Par la suite, Paul-André Linteau, co-directeur du Laboratoire, a abordé certains liens entre histoire et théâtre et a livré quelques impressions personnelles sur la pièce.  Pour lui, l’auteur dramatique et l’historien font face à des défis semblables lorsqu’ils s’intéressent à un sujet historique puisqu’ils ne peuvent jamais reconstituer le passé dans son intégralité. Ce qu’ils réussissent à mettre à jour, ce sont des portraits ou des moments fugaces d’un passé qui est « éclaté ». C’est entre autres à travers les archives que l’on trouve de témoignages partiels et parfois contradictoires. Selon Paul-André Linteau, aussi bien l’auteur dramatique que l’historien cherche à combler des vides et à donner un sens au passé pour le communiquer à d’autres. L’historien tente de le faire en confrontant plusieurs informations et en les contextualisant à partir de ses connaissances sur l’époque. Quant à l’auteur dramatique, il cherche à le faire en « imaginant les absences et en disant les non-dits » et en s’appuyant sur sa connaissance de la condition humaine. Bien que les visées soient différentes, elles sont, pour M. Linteau, toutes aussi valables. Il souligne par la suite qu’au sein de la pièce « Le p’tit gars de Sainte-Marie », les émotions sont mises de l’avant. Sur ce plan, les premières années de la vie politique de Camillien Houde sont très riches. Finalement, selon le co-directeur du Laboratoire, la pièce révèle autant des moments d’euphorie que de découragement. Elle démontre notamment l’empathie du personnage politique pour les chômeurs montréalais lors de la crise économique déclenchée en 1929 ou encore sa vive réaction face à la puissance du pouvoir fédéral durant la Seconde Guerre mondiale.

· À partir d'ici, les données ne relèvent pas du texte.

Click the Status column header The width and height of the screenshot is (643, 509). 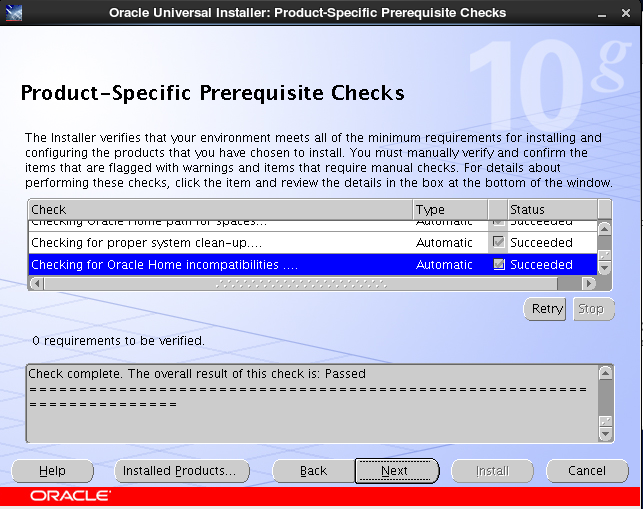553,210
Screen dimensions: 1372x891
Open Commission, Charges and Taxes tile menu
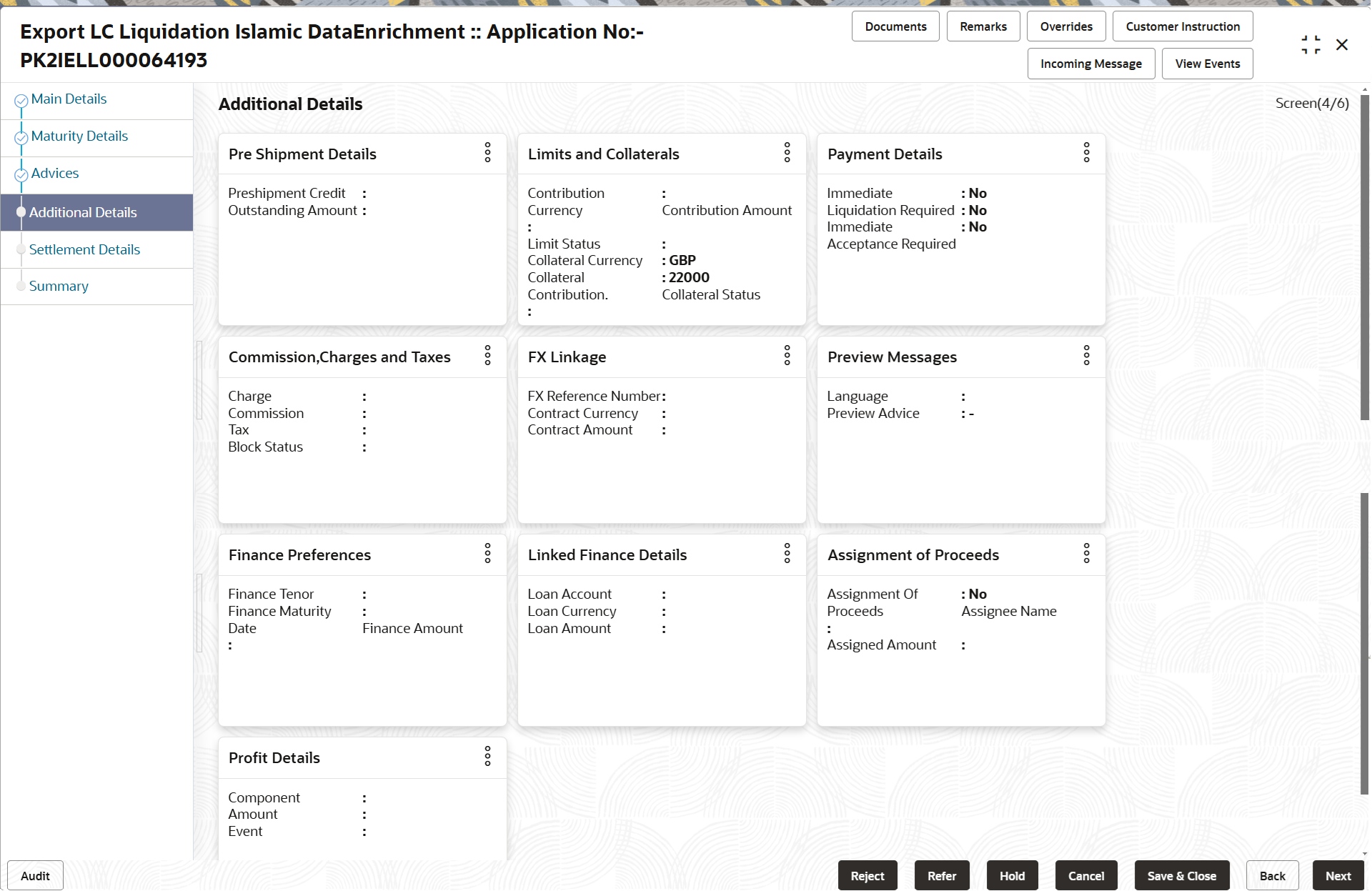click(x=487, y=355)

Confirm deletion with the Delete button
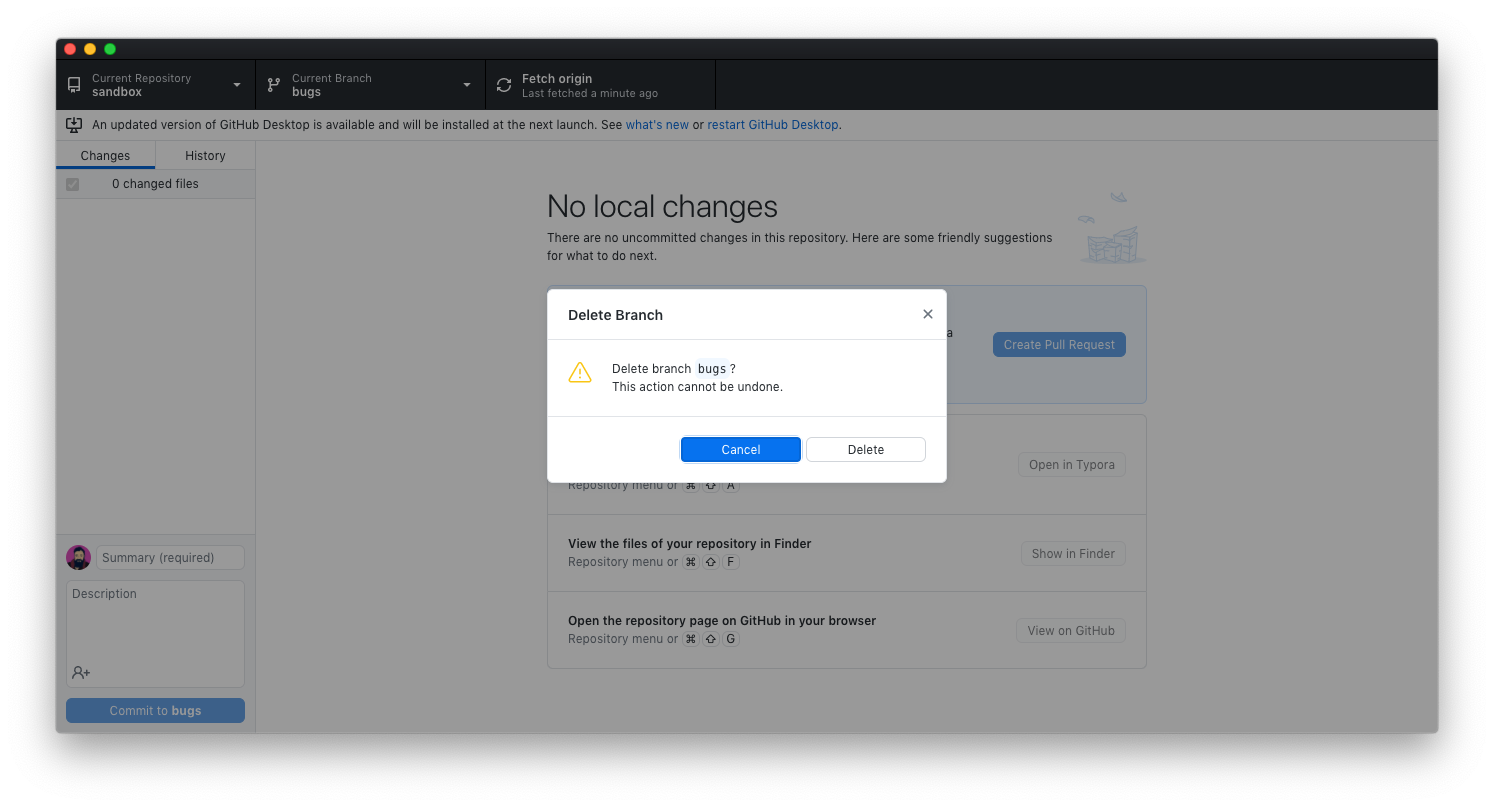(865, 449)
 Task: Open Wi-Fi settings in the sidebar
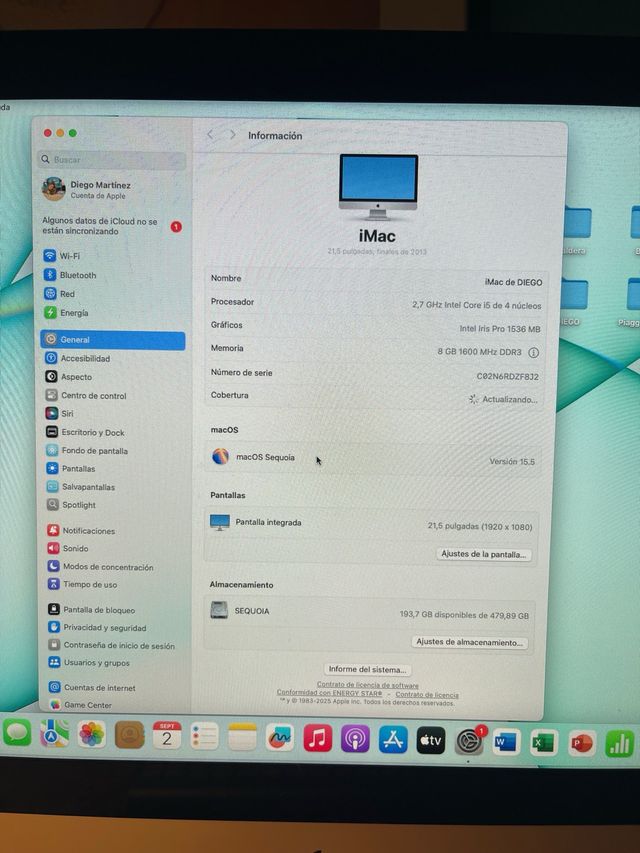pyautogui.click(x=69, y=256)
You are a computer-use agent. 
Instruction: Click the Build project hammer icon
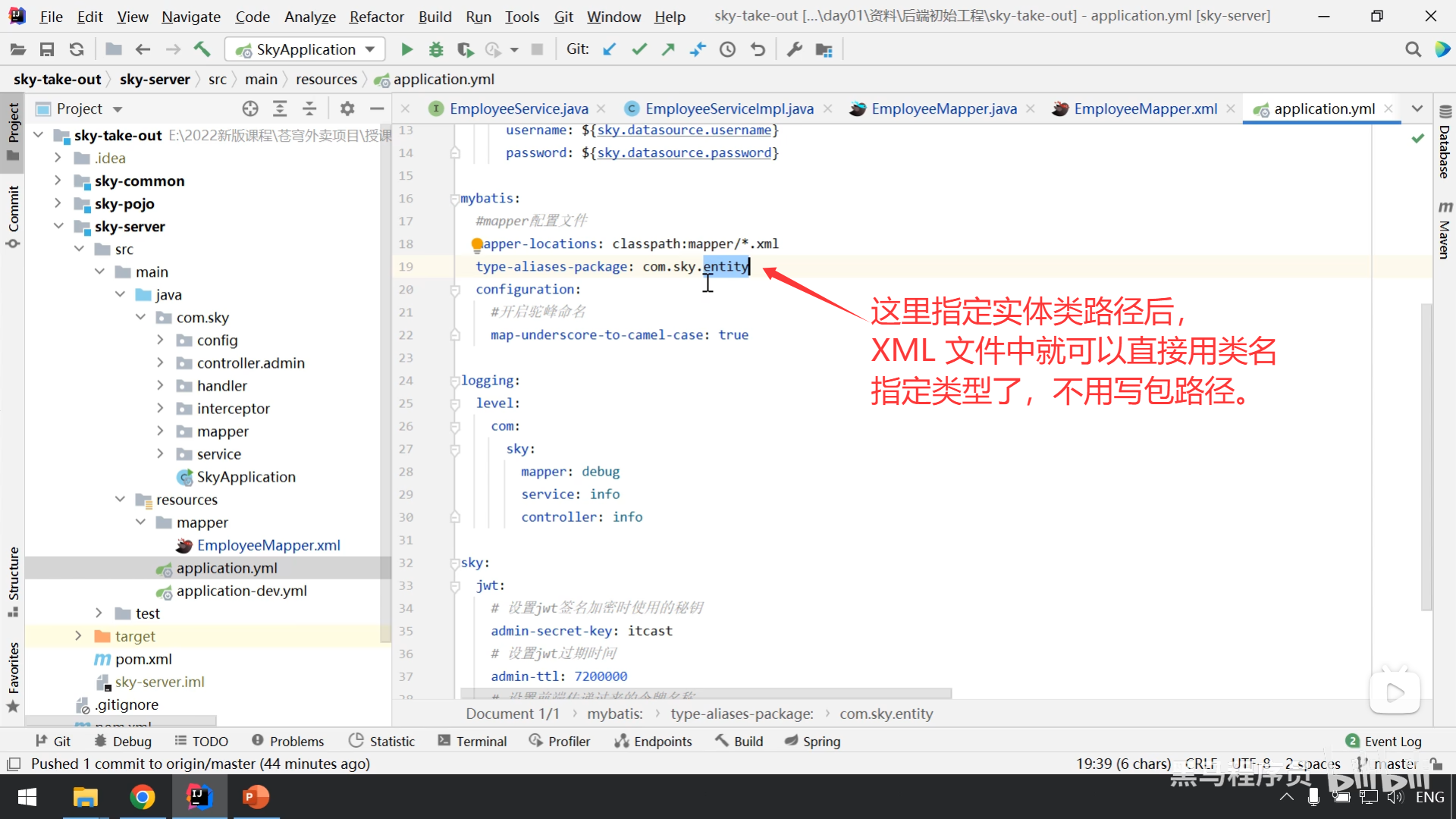[x=202, y=49]
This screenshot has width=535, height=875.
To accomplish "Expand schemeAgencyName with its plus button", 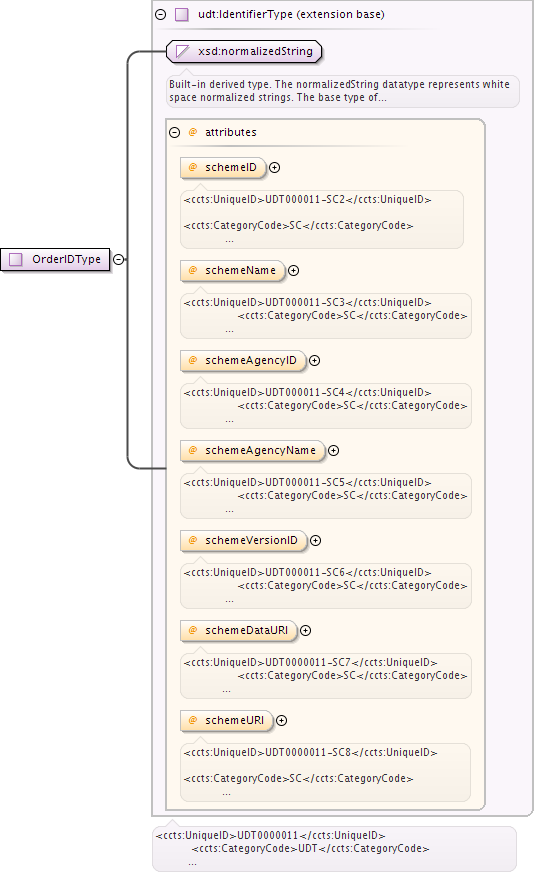I will coord(334,451).
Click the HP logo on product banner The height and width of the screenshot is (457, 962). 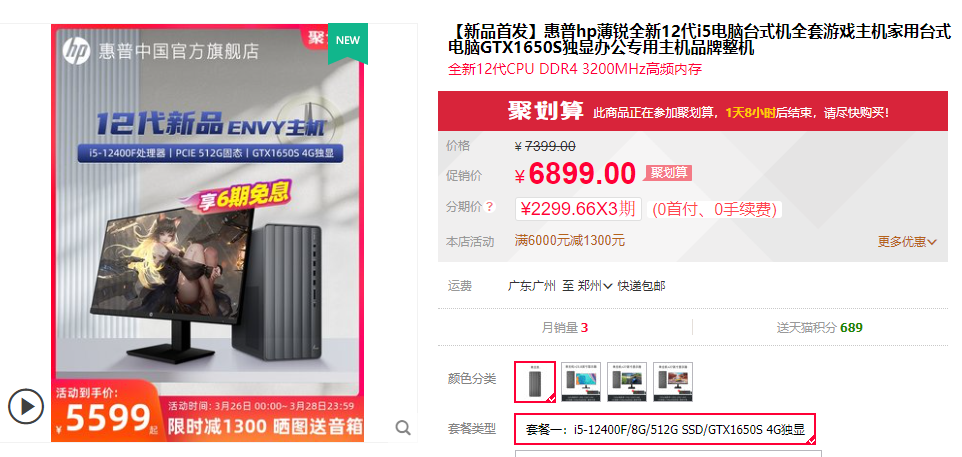click(76, 51)
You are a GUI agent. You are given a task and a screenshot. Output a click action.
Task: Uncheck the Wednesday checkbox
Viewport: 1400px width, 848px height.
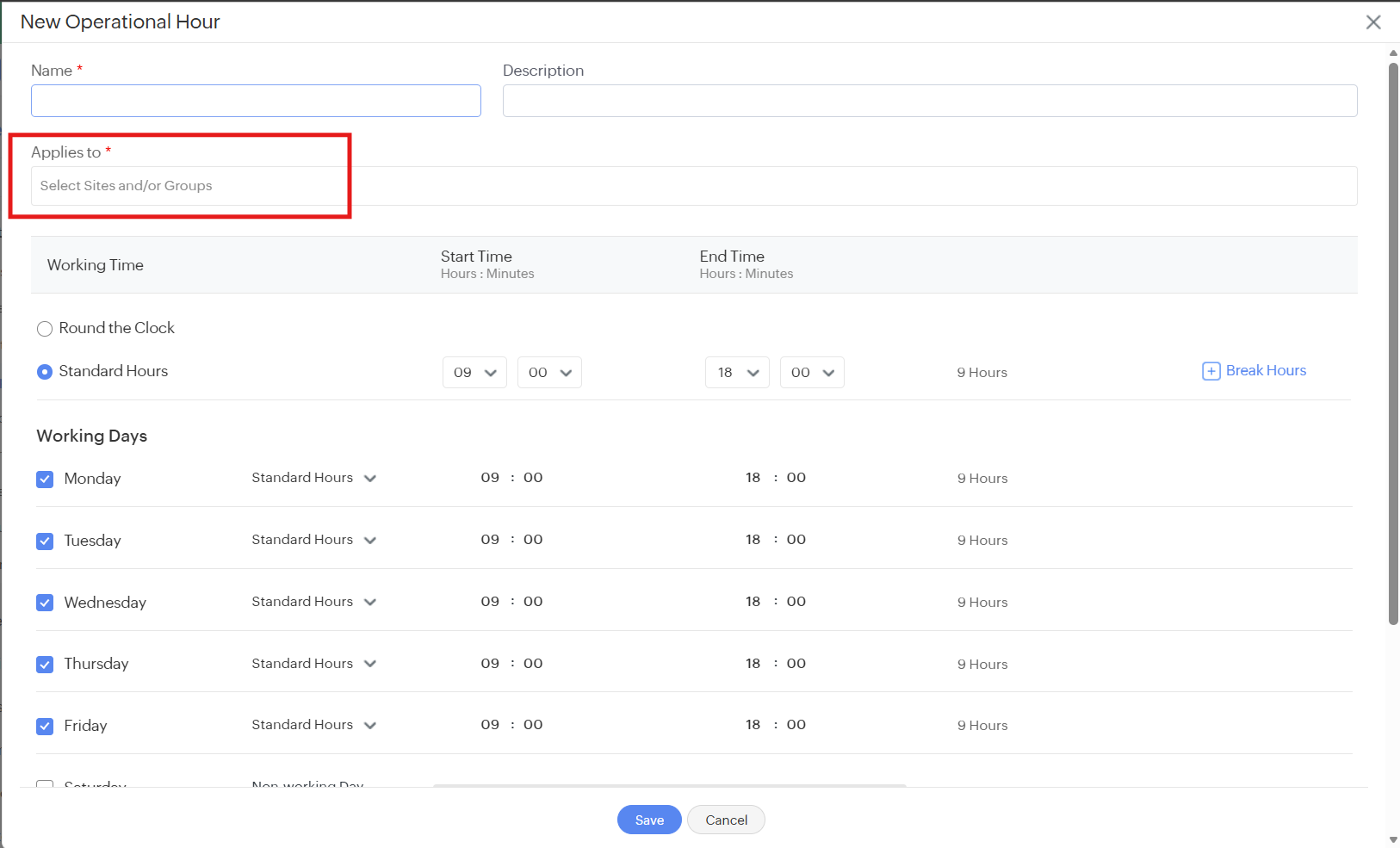pos(45,603)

En clôture de l’événement, le public enthousiaste a pu discuter avec les participants de la table ronde. René Binette, directeur de l’Écomusée du fier monde et membre de la direction scientifique du Laboratoire, a animé les échanges portant sur le processus créatif de la pièce ainsi que sur la métropole et sa riche histoire.

Le Laboratoire remercie chaleureusement les invités et le public pour ces échanges des plus stimulants!